STATED EXERCISE – Reproduce every one of the following records verbatim, without altering a single character.

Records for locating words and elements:
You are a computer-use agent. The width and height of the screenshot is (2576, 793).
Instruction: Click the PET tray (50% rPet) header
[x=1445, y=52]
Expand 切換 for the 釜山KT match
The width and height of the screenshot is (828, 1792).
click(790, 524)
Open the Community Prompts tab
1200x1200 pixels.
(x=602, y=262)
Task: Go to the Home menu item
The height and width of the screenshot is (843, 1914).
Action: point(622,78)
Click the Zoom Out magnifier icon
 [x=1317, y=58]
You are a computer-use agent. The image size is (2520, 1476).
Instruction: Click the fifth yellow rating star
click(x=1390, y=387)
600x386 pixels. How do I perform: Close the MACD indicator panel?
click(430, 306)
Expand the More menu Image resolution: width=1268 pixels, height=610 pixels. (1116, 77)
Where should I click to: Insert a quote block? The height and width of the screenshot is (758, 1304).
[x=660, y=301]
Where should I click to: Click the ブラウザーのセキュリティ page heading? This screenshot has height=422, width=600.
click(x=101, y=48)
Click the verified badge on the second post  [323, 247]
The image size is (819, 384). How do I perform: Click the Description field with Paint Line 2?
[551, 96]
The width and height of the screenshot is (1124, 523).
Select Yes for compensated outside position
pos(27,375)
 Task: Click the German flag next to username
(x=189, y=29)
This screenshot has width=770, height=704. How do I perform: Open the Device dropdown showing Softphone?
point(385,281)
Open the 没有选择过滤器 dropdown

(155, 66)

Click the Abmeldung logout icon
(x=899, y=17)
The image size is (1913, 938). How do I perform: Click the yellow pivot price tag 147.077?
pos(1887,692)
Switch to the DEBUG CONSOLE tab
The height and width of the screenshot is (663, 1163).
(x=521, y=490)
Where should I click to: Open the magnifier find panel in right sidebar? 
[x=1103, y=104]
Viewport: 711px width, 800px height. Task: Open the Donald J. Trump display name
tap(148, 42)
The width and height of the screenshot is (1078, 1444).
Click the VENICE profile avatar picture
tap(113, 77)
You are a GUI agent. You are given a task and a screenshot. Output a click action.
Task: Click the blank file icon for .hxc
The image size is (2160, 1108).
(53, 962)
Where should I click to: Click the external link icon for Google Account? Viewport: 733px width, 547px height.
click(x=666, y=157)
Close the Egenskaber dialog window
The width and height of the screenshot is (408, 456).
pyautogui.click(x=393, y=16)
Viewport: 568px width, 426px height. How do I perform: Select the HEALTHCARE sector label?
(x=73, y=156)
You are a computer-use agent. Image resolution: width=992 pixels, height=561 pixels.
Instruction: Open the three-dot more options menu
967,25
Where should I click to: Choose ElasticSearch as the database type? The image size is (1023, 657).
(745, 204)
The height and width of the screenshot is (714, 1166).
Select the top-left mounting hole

ANSWER IN FULL –
You are a computer-use agent. The width and height of the screenshot is (2576, 793).
Instruction: Click the PET tray (50% rPet) header
[x=1445, y=52]
Expand 切換 for the 釜山KT match
The width and height of the screenshot is (828, 1792).
click(790, 524)
Open the Community Prompts tab
1200x1200 pixels.
(x=602, y=262)
Task: Go to the Home menu item
The height and width of the screenshot is (843, 1914).
Action: point(622,78)
Click the Zoom Out magnifier icon
 [x=1317, y=58]
You are a computer-use agent. The image size is (2520, 1476).
Instruction: Click the fifth yellow rating star
click(x=1390, y=387)
600x386 pixels. How do I perform: Close the MACD indicator panel?
click(430, 306)
Expand the More menu Image resolution: width=1268 pixels, height=610 pixels. (1116, 77)
Where should I click to: Insert a quote block? The height and width of the screenshot is (758, 1304).
[x=660, y=301]
Where should I click to: Click the ブラウザーのセキュリティ page heading? This screenshot has height=422, width=600.
click(x=101, y=48)
Click the verified badge on the second post  [323, 247]
The image size is (819, 384). How do I perform: Click the Description field with Paint Line 2?
[551, 96]
The width and height of the screenshot is (1124, 523).
Select Yes for compensated outside position
pos(27,375)
 Task: Click the German flag next to username
(x=189, y=29)
This screenshot has width=770, height=704. How do I perform: Open the Device dropdown showing Softphone?
point(385,281)
Open the 没有选择过滤器 dropdown

(155, 66)

Click the Abmeldung logout icon
(x=899, y=17)
The image size is (1913, 938). How do I perform: Click the yellow pivot price tag 147.077?
pos(1887,692)
Switch to the DEBUG CONSOLE tab
The height and width of the screenshot is (663, 1163).
(x=521, y=490)
Where should I click to: Open the magnifier find panel in right sidebar? 
[x=1103, y=104]
Viewport: 711px width, 800px height. Task: Open the Donald J. Trump display name
tap(148, 42)
The width and height of the screenshot is (1078, 1444).
Click the VENICE profile avatar picture
tap(113, 77)
You are a GUI agent. You are given a task and a screenshot. Output a click action.
Task: Click the blank file icon for .hxc
The image size is (2160, 1108).
(53, 962)
Where should I click to: Click the external link icon for Google Account? Viewport: 733px width, 547px height.
click(x=666, y=157)
Close the Egenskaber dialog window
The width and height of the screenshot is (408, 456).
pyautogui.click(x=393, y=16)
Viewport: 568px width, 426px height. How do I perform: Select the HEALTHCARE sector label?
(x=73, y=156)
You are a computer-use agent. Image resolution: width=992 pixels, height=561 pixels.
Instruction: Open the three-dot more options menu
967,25
Where should I click to: Choose ElasticSearch as the database type? The image size is (1023, 657).
(745, 204)
The height and width of the screenshot is (714, 1166).
Select the top-left mounting hole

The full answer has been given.